リワークプログラムCREESSのメンバーにとって、今年は復職の年となるでしょう。
気持ちもあらたに、リワークのメンバーとスタッフとともに、復職への道を一歩一歩進んでいきましょう。
休職中にリワークして復職を目指す意義のひとつに、「再発予防ができるようになる。」という意義があります。
特に、休職を複数回繰り返しているメンバーは、再発予防の難しさを実感しているでしょう。休職を繰り返しているメンバーは、再発の経験者だからです。
リワークを経験しないで復職する場合と、リワークを経験した上で復職した場合とは、何がどう違うのか。
この問いに答えてもらいたい人たちがいます。
それは、休職を繰り返した上でリワークに参加して、復職を果たしたメンバーです。さらに、「これまでの復職のときと比べて、今回リワークを使って復職した自分は、以前と違っている。」と、実感を伴なって言えるメンバーです。

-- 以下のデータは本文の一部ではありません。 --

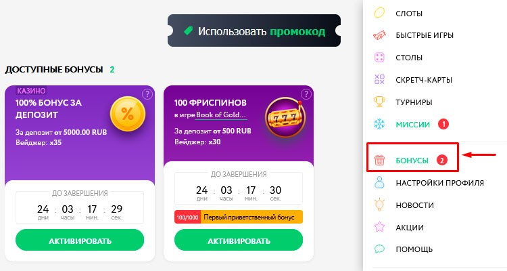The height and width of the screenshot is (271, 507).
Task: Open the Promotions star icon
Action: tap(380, 227)

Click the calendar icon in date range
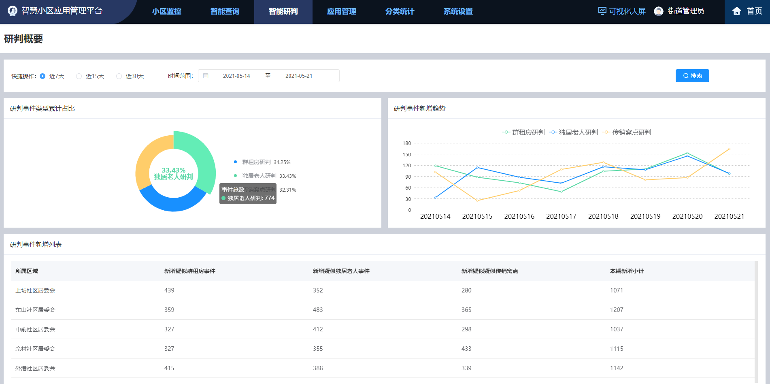206,76
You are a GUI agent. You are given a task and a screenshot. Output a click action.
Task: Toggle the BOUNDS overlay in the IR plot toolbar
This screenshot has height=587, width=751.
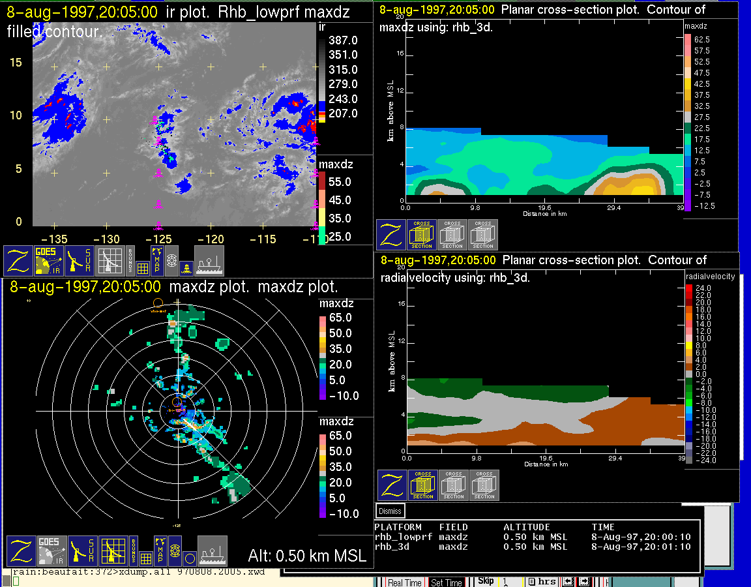tap(130, 261)
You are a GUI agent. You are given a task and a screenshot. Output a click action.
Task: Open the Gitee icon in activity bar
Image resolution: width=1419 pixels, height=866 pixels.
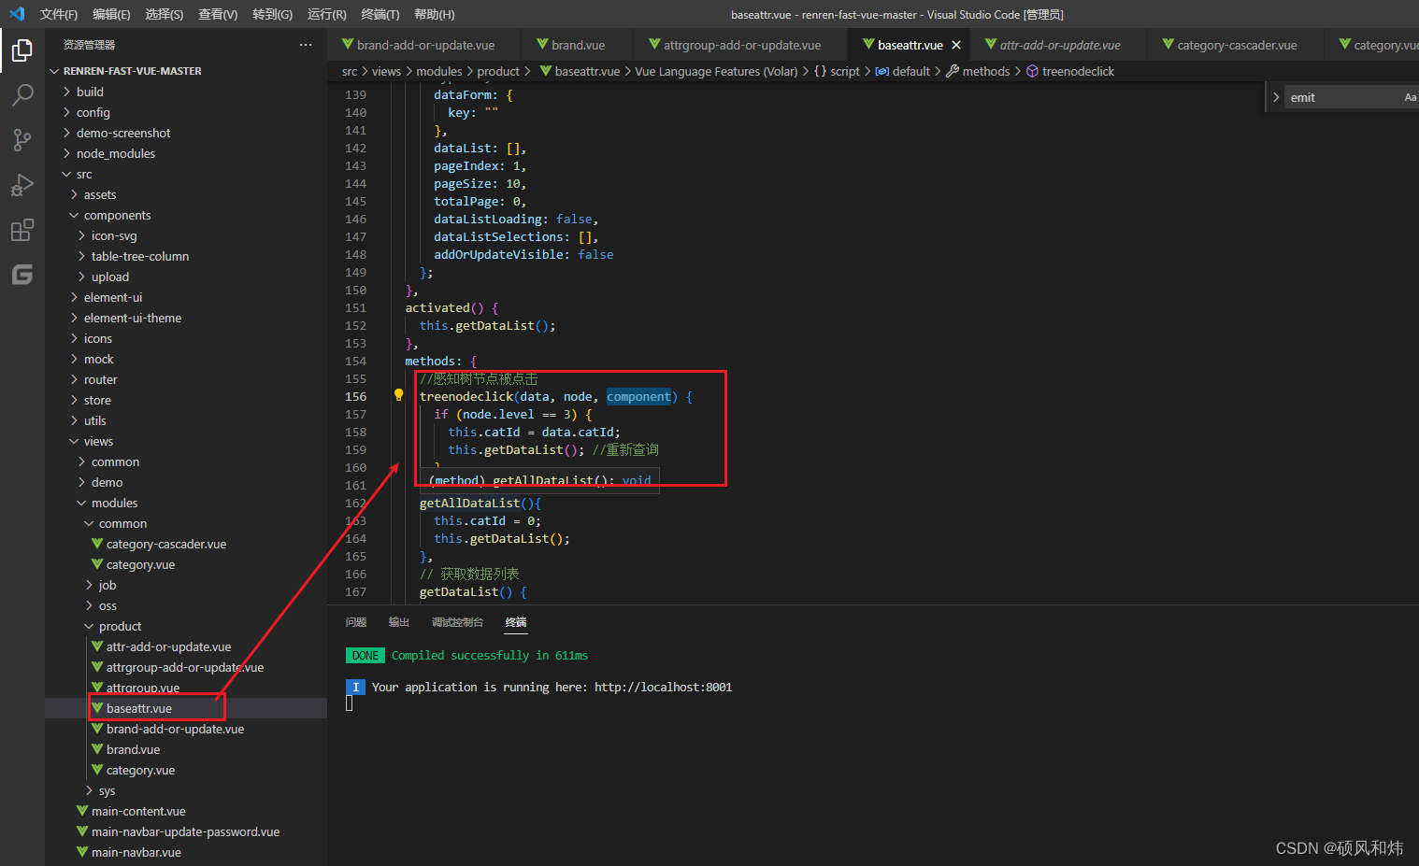pos(22,275)
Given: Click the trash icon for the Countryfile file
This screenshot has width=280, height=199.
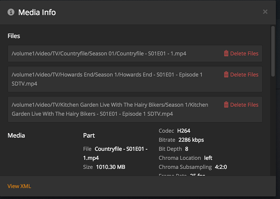Looking at the screenshot, I should [226, 53].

リワークに参加すると、リワークのプログラムによって、今まで知らなかったようなコミュニケーションの方法論を学ぶことができます。
ストレスにどう対処したらいいかを学ぶことができます。
リワークに参加することで、新しい知識を得ることができます。
そして、再発予防にとって本質的なのは、リワークの中での他者との経験です。
休職をしてしまう人は、苦境に陥っています。上手くいかなくなっています。不都合な事態が生じています。
そのとき、この人が採用する方法は、そういう不都合な自分を人の目から隠しておくという方法です。
この方法は、職場に行かない、という行動として実現します。
休職です。
「職場に行けない。」というよりも、「職場に行かない。」という言い方のほうが、求職者の隠された意図を正しく表現しているかもしれません。
そういう人がリワークに参加しています。
このメンバーが、リワークに参加することで再発予防ができるように変化しているとは、どういうことなのか。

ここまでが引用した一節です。